**Goals:**
1/ In the forum thread on tuning a PID with noise on the error signal, what specific system is the original poster trying to stabilize?
2/ Write a continuation of the forum thread on tuning a PID with noise on the error signal, starting right after its last sentence.

--- Text extract ---

Tuning a PID with extraneous noise on the error signal

In summary, the conversation discusses the issue of measurement noise in a servo loop to stabilize a parameter. The main question is whether there are tricks or limits to compensate for this type of noise, and the conversation delves into the use of PID control and considerations for laser power measurements. There is also a discussion on the importance of accurately measuring the parameter and minimizing noise in the measurement process.
  • #1
Twigg
Science Advisor
Gold Member
893
483
TL;DR Summary
Are there sneaky tricks for compensating for measurement noise in a PID servo?
Hi all! Forgive the sloppiness of this post, I'm on the road.

Suppose you have a servo loop to stabilize parameter X. The issue is, when you measure X, you introduce some measurement error (let's say its white noise for the sake of argument). The noise causes a potential problem: since the error signal now contains some noise signal that is uncorrelated with X, the servo will end up adding this noise to X. I feel like this is a situation which must have been studied extensively. Is there a standard limit on servo performance in the presence of this kind of measurement noise? Are there fancy tricks to get past this limit?

For a simple example, X might be laser power as measured on a photodiode. The servo controller reads the photodiode voltage and adjusts some laser settings to correct the optical power. Suppose the photodiode voltage is DC + white noise (the white noise being shot noise from the diode, thus uncorrelated with the optical power).

My specific case is stabilizing residual amplitude modulation (aka RAM) for an electro-optic modulator (EOM). I can get into the nuts and bolts if you like, just let me know in a reply. Alternatively, here's a paper: https://arxiv.org/abs/1710.08575
 
Engineering news on Phys.org
  • #2
How much D have you set in your PID? The integral action I is intrinsically a low pass filter. Therefore it attenuates all high frequency components of noise.

--- Material provided ---

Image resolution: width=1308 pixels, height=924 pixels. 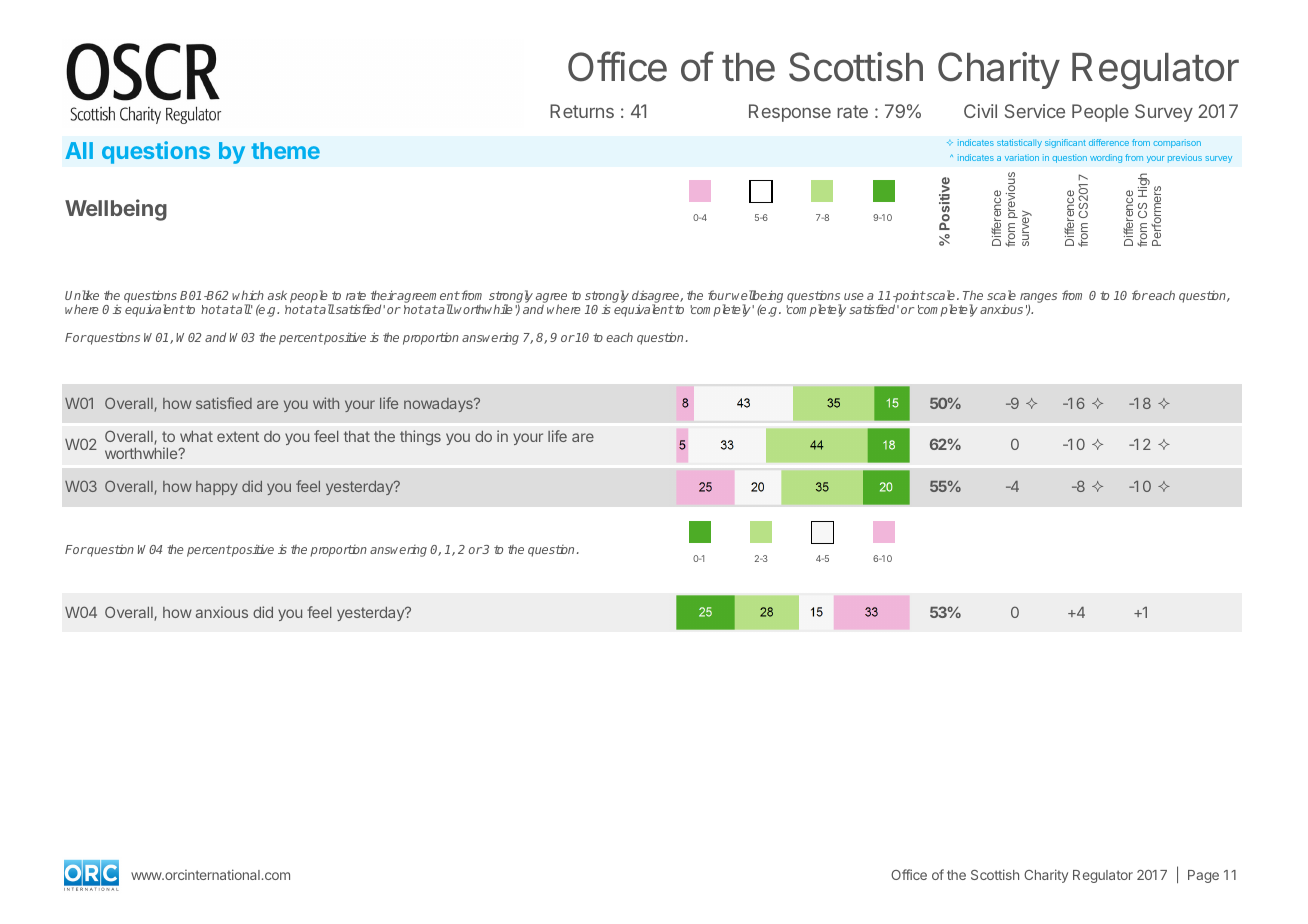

---

**Responses to the tasks:**
1/ Residual amplitude modulation (RAM) for an electro-optic modulator (EOM).

2/
Derivative action D on the other hand amplifies high frequency signal. If D is high, then you may need something to remove the noise first.

But better still, set the D gain to zero. In almost all control loops, PI control is adequate. The D portion is needed only in exceptional cases.

You should also find that PI is must easier to tune than PID.
 
  • Like
  • Informative
Likes DaveE, Bystander and Twigg
  • #3
Twigg said:
Summary:: Are there sneaky tricks for compensating for measurement noise in a PID servo?
Is there a standard limit on servo performance in the presence of this kind of measurement noise? Are there fancy tricks to get past this limit?
The low-pass loop filter, after the difference detector, needs to be long enough in time to reduce the effects of the noise.
 
  • Informative
  • Like
Likes DaveE and Twigg
  • #4
I have a bad habit of saying PID when I mean to say PI. No derivative gain in my case. That was insightful though, thanks anorlunda.

Based on these replies, am I right to think that uncorrelated 1/f noise would pose a more significant problem than uncorrelated white noise?

Edit: after a little thought, I realized my question could be answered by adding D gain. However, am I right to think that the worst case scenario is when your uncorrelated noise (the photodiode noise in the example above) has the same spectral density as fluctuations in the parameter to be stabilized (laser power fluctuations in the example above)?
 
  • #5
Not sure about 'worst,' but that is a classic 'how do I pick the pepper out of this fly-dang?'

I'm not familiar with the specifics of your situation, but I have found that a useful first step is to ask myself:

How tight does my control of the process variable need to be?
How fast can it reach that limit?
What is the nature of the real PV error (drift / random...).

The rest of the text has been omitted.